Keine Sekunde lang glaubte Babel daran, dass die Geschehnisse der letzten Tage Zufall waren, wenn ein Mitglied des Schattenbundes vor ihrer Tür stand.
»Auguste ist kein Nekromant mehr«, erwiderte Judith noch einmal, als könnte sie Babels Gedanken lesen.
»Glaubst du vielleicht, dass ich irgendwie beschränkt bin?«
»Wenn du mir nicht zuhörst, dann schon.« Ihr Ton war schärfer geworden. Der Blick, der Babel traf, verriet ihre Gereiztheit, und auf einmal spürte Babel, dass an Judith etwas anders war.
Ihr magisches Muster fühlte sich nicht wie gewöhnlich an – als wäre etwas aus dem Gleichgewicht geraten. Eine winzige Verschiebung, die ihr im ersten Moment nicht aufgefallen war. Judiths magische Energielinien zitterten, als stünden sie unter Strom.

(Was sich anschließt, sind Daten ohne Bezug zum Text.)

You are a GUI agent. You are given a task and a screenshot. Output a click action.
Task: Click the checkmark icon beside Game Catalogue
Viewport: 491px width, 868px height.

Babels Wut flaute ebenso schnell ab, wie sie gekommen war. Sie schloss die Tür hinter sich, damit man sie von unten nicht hören konnte, und fragte: »Was hast du für Schwierigkeiten?«
»Wer sagt, dass ich welche habe?«
»Die Tatsache, dass du mich nicht ansiehst, zum Beispiel. Aber ich habe noch mehr Indizien. Siehst du, da ist zum einen dein Fernbleiben, nachdem du dich doch im Krankenhaus angekündigt hast. Und nicht nur das – auch Maria kann dich plötzlich nicht mehr erreichen. Weswegen sie sich genötigt fühlte, bei mir anzurufen. Da habe ich mir allerdings noch nichts weiter gedacht. Wie es aussieht, hätte ich das mal besser tun sollen.« Ungläubig schüttelte sie den Kopf. »Dann tauchst du plötzlich hier auf, einen Ombre im Schlepptau. Sehen Sie, Euer Ehren, das alles sind vielleicht keine Beweise, aber als Indizien ziemlich brauchbar, finden Sie nicht?«
Judith schwieg beharrlich, den Blick finster auf Babel gerichtet, als hätte die irgendwie das Spiel verdorben.

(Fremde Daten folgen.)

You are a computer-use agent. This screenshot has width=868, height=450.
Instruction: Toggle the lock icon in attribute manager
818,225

»Raus mit der Sprache. Ich merke, dass etwas an deinem Magienetz verkehrt ist.«
Mit geschlossenen Augen massierte sich Judith die Schläfen. »Was du da spürst, ist nicht Augustes Einfluss oder die Totenenergie, die an ihm haftet«, sagte sie. »Es sind die Toten, die sich an mein Netz gehängt haben. Irgendjemand hat mich mit einem Fluch belegt und Tote auf mich angesetzt.«
Erschrocken schnappte Babel nach Luft.
»Am Anfang hab ich es gar nicht gemerkt. Ich war ein bisschen nervös und zerstreut, aber das kommt schließlich vor. Solche Tage haben wir alle mal, nicht wahr?« Sie sah Babel nach Bestätigung suchend an. »Aber es wurde nicht besser, nur schlimmer. Ich habe Sachen vergessen. Telefonnummern, die ich seit Jahren auswendig kann. Dinge, die ich keine Minute zuvor gelesen hatte, oder auch, mit wem ich zum Mittagessen verabredet war.